Record set:
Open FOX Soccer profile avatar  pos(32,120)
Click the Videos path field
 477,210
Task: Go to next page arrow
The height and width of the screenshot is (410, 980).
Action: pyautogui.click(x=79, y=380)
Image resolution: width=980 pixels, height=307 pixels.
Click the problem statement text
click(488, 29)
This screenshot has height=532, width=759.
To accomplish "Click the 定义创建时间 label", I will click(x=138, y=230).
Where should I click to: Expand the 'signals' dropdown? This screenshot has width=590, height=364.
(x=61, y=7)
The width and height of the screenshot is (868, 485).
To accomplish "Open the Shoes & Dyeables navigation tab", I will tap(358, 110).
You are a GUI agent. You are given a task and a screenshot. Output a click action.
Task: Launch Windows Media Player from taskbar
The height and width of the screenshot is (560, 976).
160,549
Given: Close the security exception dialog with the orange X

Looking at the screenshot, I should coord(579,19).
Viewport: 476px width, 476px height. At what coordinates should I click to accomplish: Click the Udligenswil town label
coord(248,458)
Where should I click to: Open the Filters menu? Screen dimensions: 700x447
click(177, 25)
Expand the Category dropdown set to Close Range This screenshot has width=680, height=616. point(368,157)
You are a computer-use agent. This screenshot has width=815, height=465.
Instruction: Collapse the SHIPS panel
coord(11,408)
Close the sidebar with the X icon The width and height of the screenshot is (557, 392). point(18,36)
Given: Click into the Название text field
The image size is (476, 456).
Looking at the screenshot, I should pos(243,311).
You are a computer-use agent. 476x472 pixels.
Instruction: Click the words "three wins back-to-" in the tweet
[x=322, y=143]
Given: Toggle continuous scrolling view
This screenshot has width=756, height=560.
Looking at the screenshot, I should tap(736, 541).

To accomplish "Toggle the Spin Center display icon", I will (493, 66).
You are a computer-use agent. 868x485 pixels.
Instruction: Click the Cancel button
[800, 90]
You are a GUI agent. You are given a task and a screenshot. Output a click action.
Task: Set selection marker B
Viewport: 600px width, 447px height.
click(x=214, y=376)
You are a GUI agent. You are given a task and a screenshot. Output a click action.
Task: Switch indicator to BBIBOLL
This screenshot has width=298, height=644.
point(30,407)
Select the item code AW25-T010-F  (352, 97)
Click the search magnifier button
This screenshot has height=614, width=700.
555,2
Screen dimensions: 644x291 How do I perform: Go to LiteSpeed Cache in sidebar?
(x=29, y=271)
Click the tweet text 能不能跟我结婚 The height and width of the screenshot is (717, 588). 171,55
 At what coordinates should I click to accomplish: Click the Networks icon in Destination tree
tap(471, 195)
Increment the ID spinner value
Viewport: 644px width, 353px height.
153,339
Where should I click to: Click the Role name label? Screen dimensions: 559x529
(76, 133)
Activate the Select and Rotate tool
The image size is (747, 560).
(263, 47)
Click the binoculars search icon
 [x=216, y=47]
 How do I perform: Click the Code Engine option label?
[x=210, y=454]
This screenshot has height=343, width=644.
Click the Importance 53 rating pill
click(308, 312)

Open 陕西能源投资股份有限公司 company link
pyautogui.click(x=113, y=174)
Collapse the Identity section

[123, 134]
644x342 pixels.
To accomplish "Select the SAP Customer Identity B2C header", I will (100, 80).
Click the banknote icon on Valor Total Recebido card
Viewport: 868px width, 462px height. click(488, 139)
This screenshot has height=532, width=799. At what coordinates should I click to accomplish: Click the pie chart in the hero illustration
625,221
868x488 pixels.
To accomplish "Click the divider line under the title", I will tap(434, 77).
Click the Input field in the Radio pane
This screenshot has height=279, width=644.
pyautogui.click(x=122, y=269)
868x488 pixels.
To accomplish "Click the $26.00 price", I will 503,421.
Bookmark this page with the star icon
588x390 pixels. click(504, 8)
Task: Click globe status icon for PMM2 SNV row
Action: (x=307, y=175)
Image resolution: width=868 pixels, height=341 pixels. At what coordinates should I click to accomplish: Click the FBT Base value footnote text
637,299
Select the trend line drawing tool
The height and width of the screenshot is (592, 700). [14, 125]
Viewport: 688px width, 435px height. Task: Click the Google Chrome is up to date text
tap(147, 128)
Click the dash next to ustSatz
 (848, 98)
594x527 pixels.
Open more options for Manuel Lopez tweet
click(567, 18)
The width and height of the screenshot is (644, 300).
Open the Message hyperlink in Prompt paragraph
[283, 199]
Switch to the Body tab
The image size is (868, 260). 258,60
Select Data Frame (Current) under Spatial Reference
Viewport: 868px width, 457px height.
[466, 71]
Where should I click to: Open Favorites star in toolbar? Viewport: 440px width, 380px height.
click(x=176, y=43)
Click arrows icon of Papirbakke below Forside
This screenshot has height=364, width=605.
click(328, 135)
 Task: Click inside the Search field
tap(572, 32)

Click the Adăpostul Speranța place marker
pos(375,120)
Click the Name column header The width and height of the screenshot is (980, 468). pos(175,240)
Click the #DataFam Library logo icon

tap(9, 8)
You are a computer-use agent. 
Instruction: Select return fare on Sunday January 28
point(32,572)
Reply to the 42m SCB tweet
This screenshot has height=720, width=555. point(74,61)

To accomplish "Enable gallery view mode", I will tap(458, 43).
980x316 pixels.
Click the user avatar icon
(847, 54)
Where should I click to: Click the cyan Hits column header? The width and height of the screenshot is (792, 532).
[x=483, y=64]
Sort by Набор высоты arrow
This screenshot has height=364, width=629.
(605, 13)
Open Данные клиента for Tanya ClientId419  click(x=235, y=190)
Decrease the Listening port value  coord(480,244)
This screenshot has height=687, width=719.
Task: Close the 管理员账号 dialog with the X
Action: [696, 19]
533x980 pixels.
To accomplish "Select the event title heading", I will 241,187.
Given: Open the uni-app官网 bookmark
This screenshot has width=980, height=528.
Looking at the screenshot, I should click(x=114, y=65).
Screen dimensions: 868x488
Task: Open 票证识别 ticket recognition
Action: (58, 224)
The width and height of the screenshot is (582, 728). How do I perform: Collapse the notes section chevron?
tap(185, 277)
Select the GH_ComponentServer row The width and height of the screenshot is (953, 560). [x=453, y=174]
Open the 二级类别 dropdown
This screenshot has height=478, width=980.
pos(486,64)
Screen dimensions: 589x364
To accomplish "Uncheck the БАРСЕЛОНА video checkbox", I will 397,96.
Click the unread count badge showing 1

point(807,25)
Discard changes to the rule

Task instructions:
Your answer should be the records above, set down exactly.

Written answer:
Open FOX Soccer profile avatar  pos(32,120)
Click the Videos path field
 477,210
Task: Go to next page arrow
The height and width of the screenshot is (410, 980).
Action: pyautogui.click(x=79, y=380)
Image resolution: width=980 pixels, height=307 pixels.
Click the problem statement text
click(488, 29)
This screenshot has height=532, width=759.
To accomplish "Click the 定义创建时间 label", I will click(x=138, y=230).
Where should I click to: Expand the 'signals' dropdown? This screenshot has width=590, height=364.
(x=61, y=7)
The width and height of the screenshot is (868, 485).
To accomplish "Open the Shoes & Dyeables navigation tab", I will tap(358, 110).
You are a GUI agent. You are given a task and a screenshot. Output a click action.
Task: Launch Windows Media Player from taskbar
The height and width of the screenshot is (560, 976).
160,549
Given: Close the security exception dialog with the orange X

Looking at the screenshot, I should coord(579,19).
Viewport: 476px width, 476px height. At what coordinates should I click to accomplish: Click the Udligenswil town label
coord(248,458)
Where should I click to: Open the Filters menu? Screen dimensions: 700x447
click(177, 25)
Expand the Category dropdown set to Close Range This screenshot has width=680, height=616. point(368,157)
You are a computer-use agent. This screenshot has width=815, height=465.
Instruction: Collapse the SHIPS panel
coord(11,408)
Close the sidebar with the X icon The width and height of the screenshot is (557, 392). point(18,36)
Given: Click into the Название text field
The image size is (476, 456).
Looking at the screenshot, I should pos(243,311).
You are a computer-use agent. 476x472 pixels.
Instruction: Click the words "three wins back-to-" in the tweet
[x=322, y=143]
Given: Toggle continuous scrolling view
This screenshot has width=756, height=560.
Looking at the screenshot, I should tap(736, 541).

To accomplish "Toggle the Spin Center display icon", I will (493, 66).
You are a computer-use agent. 868x485 pixels.
Instruction: Click the Cancel button
[800, 90]
You are a GUI agent. You are given a task and a screenshot. Output a click action.
Task: Set selection marker B
Viewport: 600px width, 447px height.
click(x=214, y=376)
You are a GUI agent. You are given a task and a screenshot. Output a click action.
Task: Switch indicator to BBIBOLL
This screenshot has width=298, height=644.
point(30,407)
Select the item code AW25-T010-F  (352, 97)
Click the search magnifier button
This screenshot has height=614, width=700.
555,2
Screen dimensions: 644x291 How do I perform: Go to LiteSpeed Cache in sidebar?
(x=29, y=271)
Click the tweet text 能不能跟我结婚 The height and width of the screenshot is (717, 588). 171,55
 At what coordinates should I click to accomplish: Click the Networks icon in Destination tree
tap(471, 195)
Increment the ID spinner value
Viewport: 644px width, 353px height.
153,339
Where should I click to: Click the Role name label? Screen dimensions: 559x529
(76, 133)
Activate the Select and Rotate tool
The image size is (747, 560).
(263, 47)
Click the binoculars search icon
 [x=216, y=47]
 How do I perform: Click the Code Engine option label?
[x=210, y=454]
This screenshot has height=343, width=644.
Click the Importance 53 rating pill
click(308, 312)

Open 陕西能源投资股份有限公司 company link
pyautogui.click(x=113, y=174)
Collapse the Identity section

[123, 134]
644x342 pixels.
To accomplish "Select the SAP Customer Identity B2C header", I will (100, 80).
Click the banknote icon on Valor Total Recebido card
Viewport: 868px width, 462px height. click(488, 139)
This screenshot has height=532, width=799. At what coordinates should I click to accomplish: Click the pie chart in the hero illustration
625,221
868x488 pixels.
To accomplish "Click the divider line under the title", I will tap(434, 77).
Click the Input field in the Radio pane
This screenshot has height=279, width=644.
pyautogui.click(x=122, y=269)
868x488 pixels.
To accomplish "Click the $26.00 price", I will 503,421.
Bookmark this page with the star icon
588x390 pixels. click(504, 8)
Task: Click globe status icon for PMM2 SNV row
Action: (x=307, y=175)
Image resolution: width=868 pixels, height=341 pixels. At what coordinates should I click to accomplish: Click the FBT Base value footnote text
637,299
Select the trend line drawing tool
The height and width of the screenshot is (592, 700). [14, 125]
Viewport: 688px width, 435px height. Task: Click the Google Chrome is up to date text
tap(147, 128)
Click the dash next to ustSatz
 (848, 98)
594x527 pixels.
Open more options for Manuel Lopez tweet
click(567, 18)
The width and height of the screenshot is (644, 300).
Open the Message hyperlink in Prompt paragraph
[283, 199]
Switch to the Body tab
The image size is (868, 260). 258,60
Select Data Frame (Current) under Spatial Reference
Viewport: 868px width, 457px height.
[466, 71]
Where should I click to: Open Favorites star in toolbar? Viewport: 440px width, 380px height.
click(x=176, y=43)
Click arrows icon of Papirbakke below Forside
This screenshot has height=364, width=605.
click(328, 135)
 Task: Click inside the Search field
tap(572, 32)

Click the Adăpostul Speranța place marker
pos(375,120)
Click the Name column header The width and height of the screenshot is (980, 468). pos(175,240)
Click the #DataFam Library logo icon

tap(9, 8)
You are a computer-use agent. 
Instruction: Select return fare on Sunday January 28
point(32,572)
Reply to the 42m SCB tweet
This screenshot has height=720, width=555. point(74,61)

To accomplish "Enable gallery view mode", I will tap(458, 43).
980x316 pixels.
Click the user avatar icon
(847, 54)
Where should I click to: Click the cyan Hits column header? The width and height of the screenshot is (792, 532).
[x=483, y=64]
Sort by Набор высоты arrow
This screenshot has height=364, width=629.
(605, 13)
Open Данные клиента for Tanya ClientId419  click(x=235, y=190)
Decrease the Listening port value  coord(480,244)
This screenshot has height=687, width=719.
Task: Close the 管理员账号 dialog with the X
Action: [696, 19]
533x980 pixels.
To accomplish "Select the event title heading", I will 241,187.
Given: Open the uni-app官网 bookmark
This screenshot has width=980, height=528.
Looking at the screenshot, I should click(x=114, y=65).
Screen dimensions: 868x488
Task: Open 票证识别 ticket recognition
Action: (58, 224)
The width and height of the screenshot is (582, 728). How do I perform: Collapse the notes section chevron?
tap(185, 277)
Select the GH_ComponentServer row The width and height of the screenshot is (953, 560). [x=453, y=174]
Open the 二级类别 dropdown
This screenshot has height=478, width=980.
pos(486,64)
Screen dimensions: 589x364
To accomplish "Uncheck the БАРСЕЛОНА video checkbox", I will 397,96.
Click the unread count badge showing 1

point(807,25)
Discard changes to the rule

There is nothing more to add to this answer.